Saved data entries:
────────

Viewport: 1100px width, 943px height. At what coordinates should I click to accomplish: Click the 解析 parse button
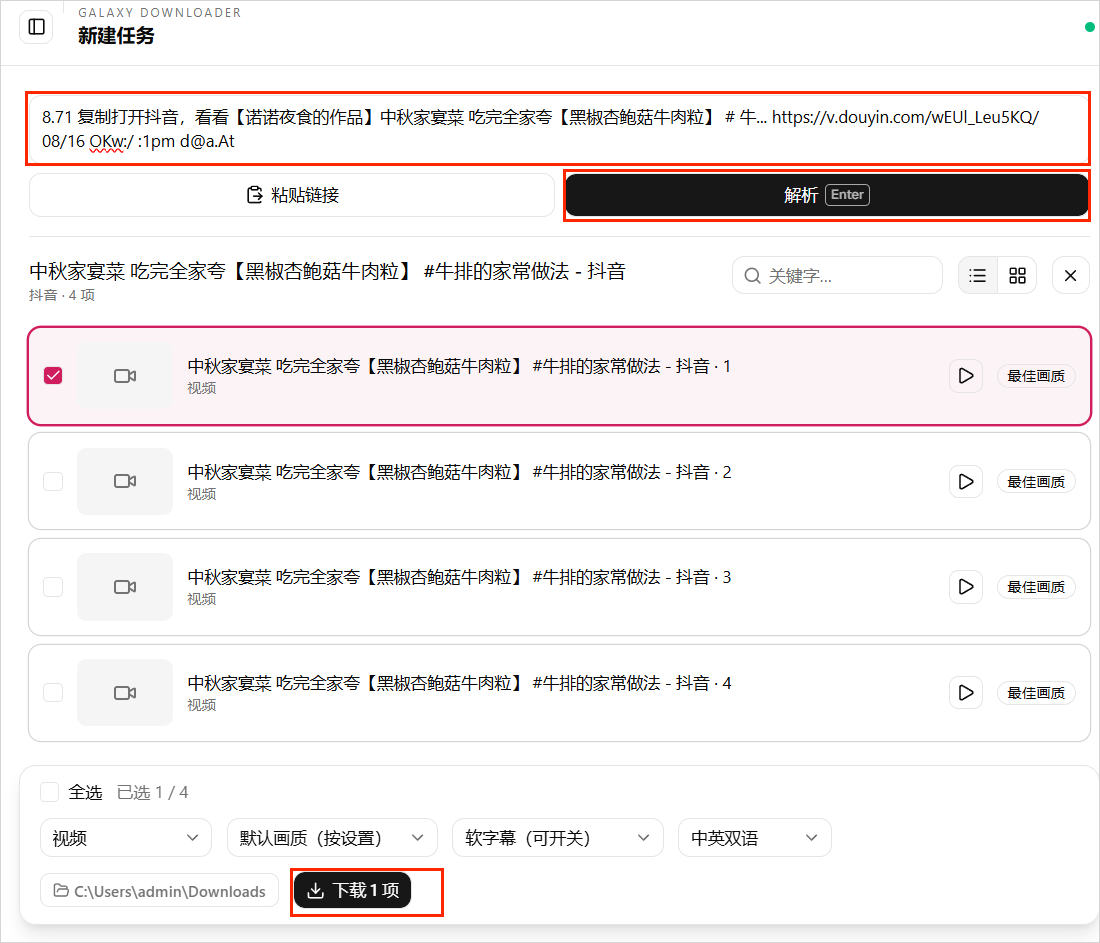coord(826,195)
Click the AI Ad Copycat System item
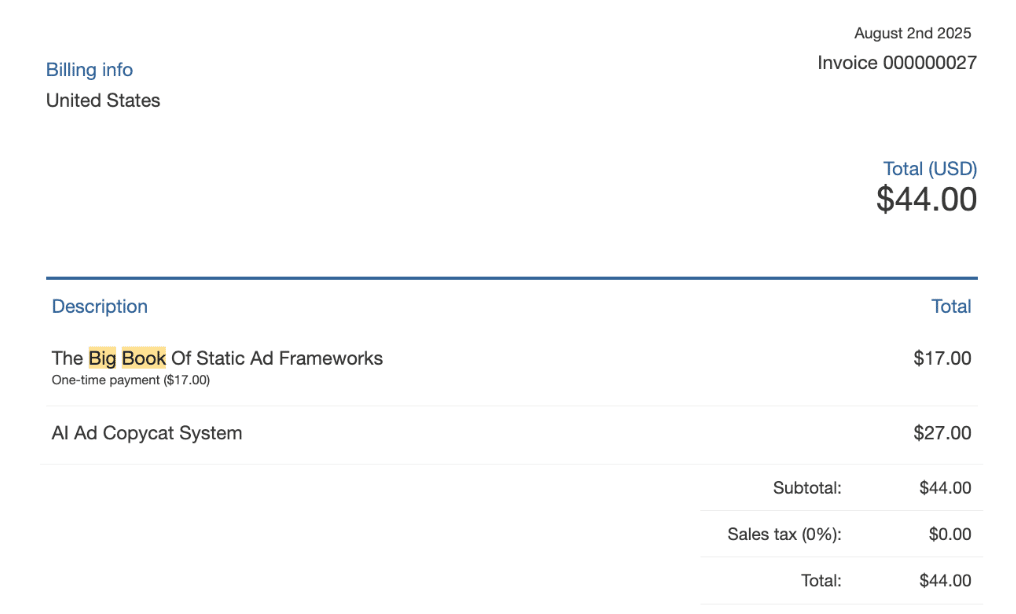Viewport: 1016px width, 614px height. [x=147, y=434]
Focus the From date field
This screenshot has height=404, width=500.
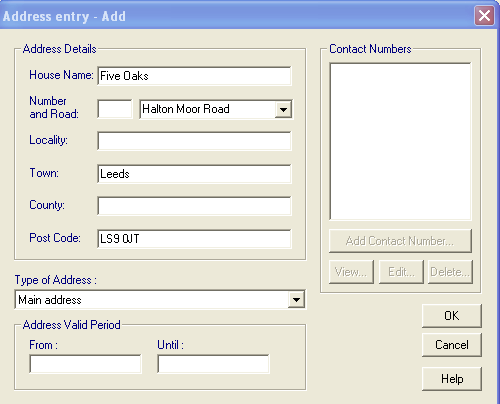point(85,364)
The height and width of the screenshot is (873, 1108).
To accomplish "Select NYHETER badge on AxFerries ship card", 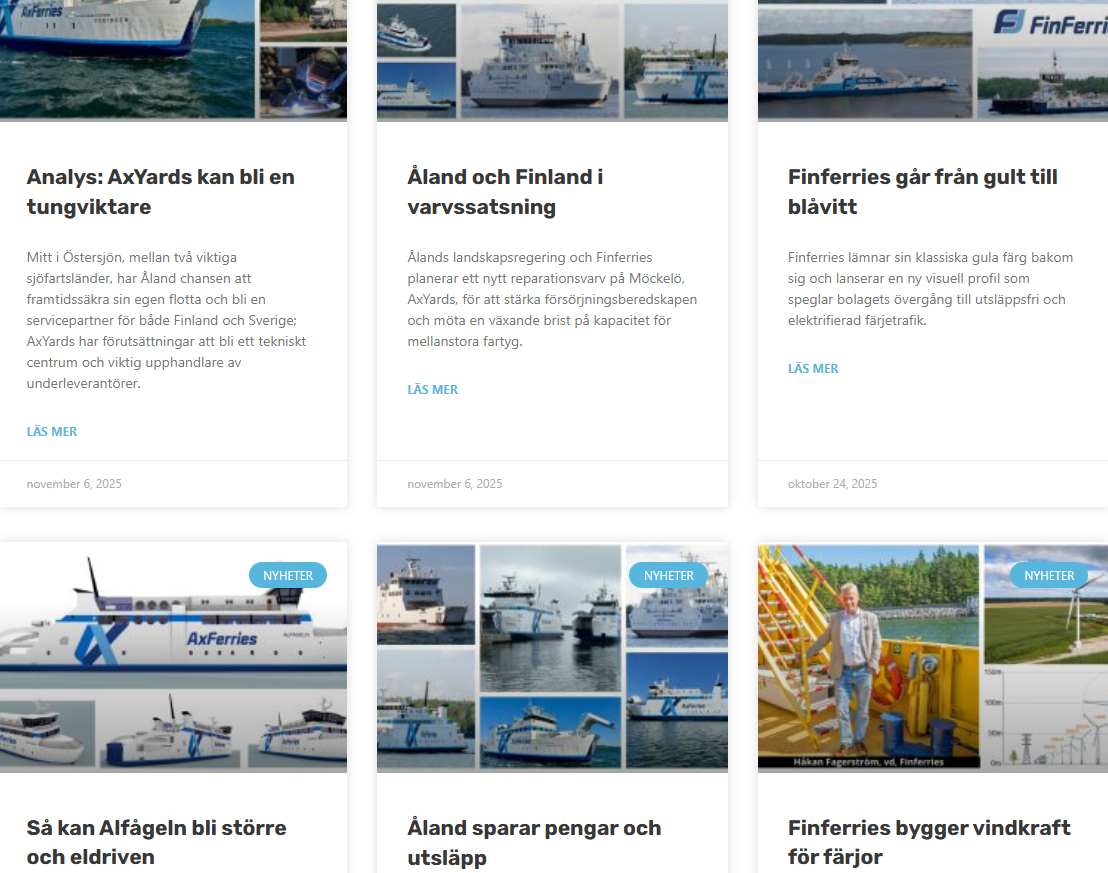I will [x=288, y=575].
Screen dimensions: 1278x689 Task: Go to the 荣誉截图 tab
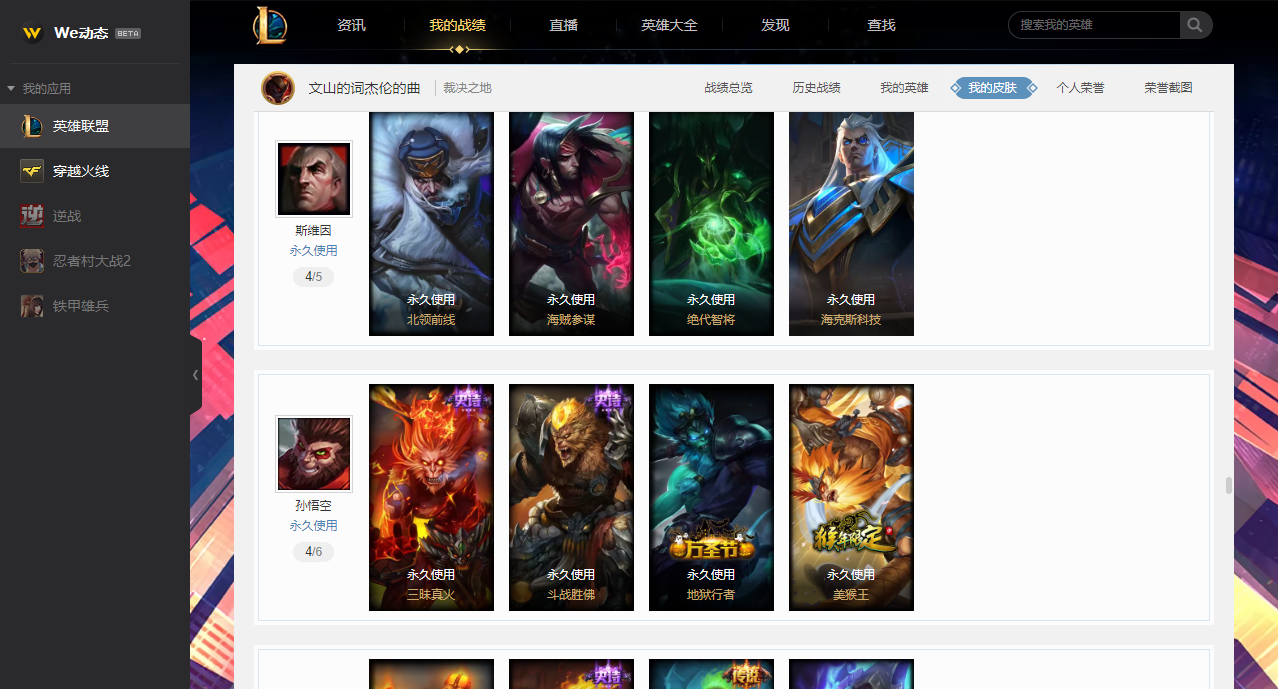point(1168,88)
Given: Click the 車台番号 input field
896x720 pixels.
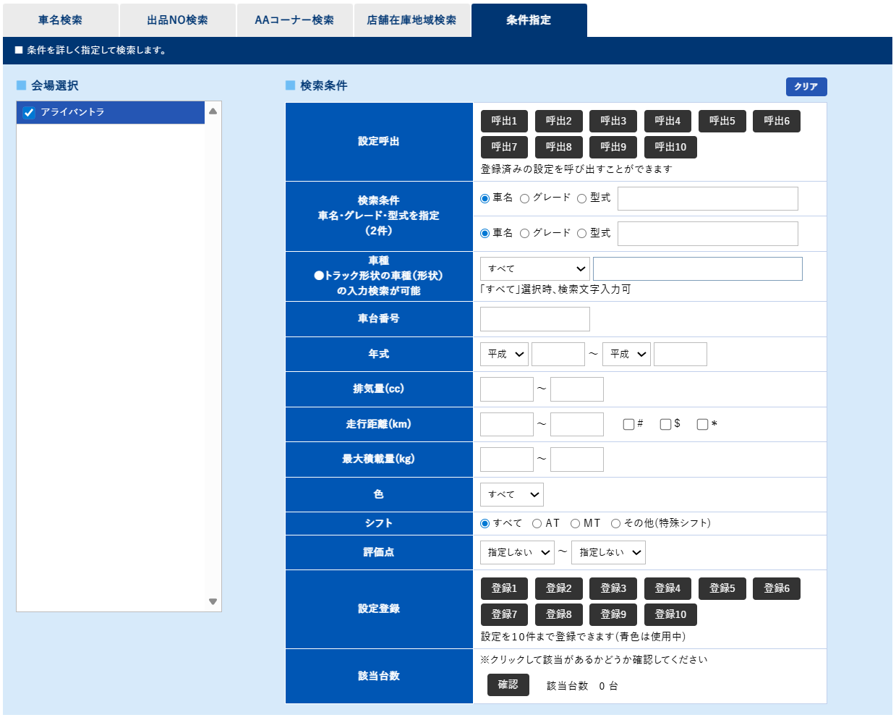Looking at the screenshot, I should tap(534, 318).
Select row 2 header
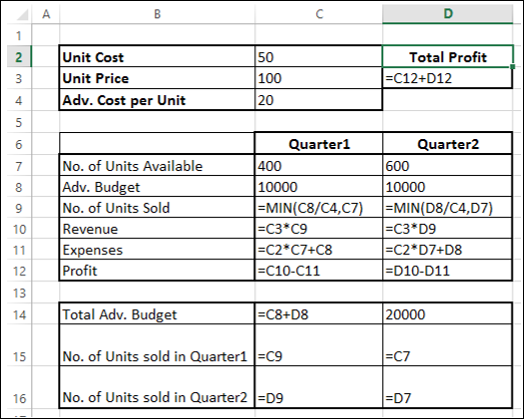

────────

WHAT YOU NEED TO DO — If a line in the records contains the string "field", copy it out.

RESULT OF THE TASK —
Focus the From date field
Given: Click the 車台番号 input field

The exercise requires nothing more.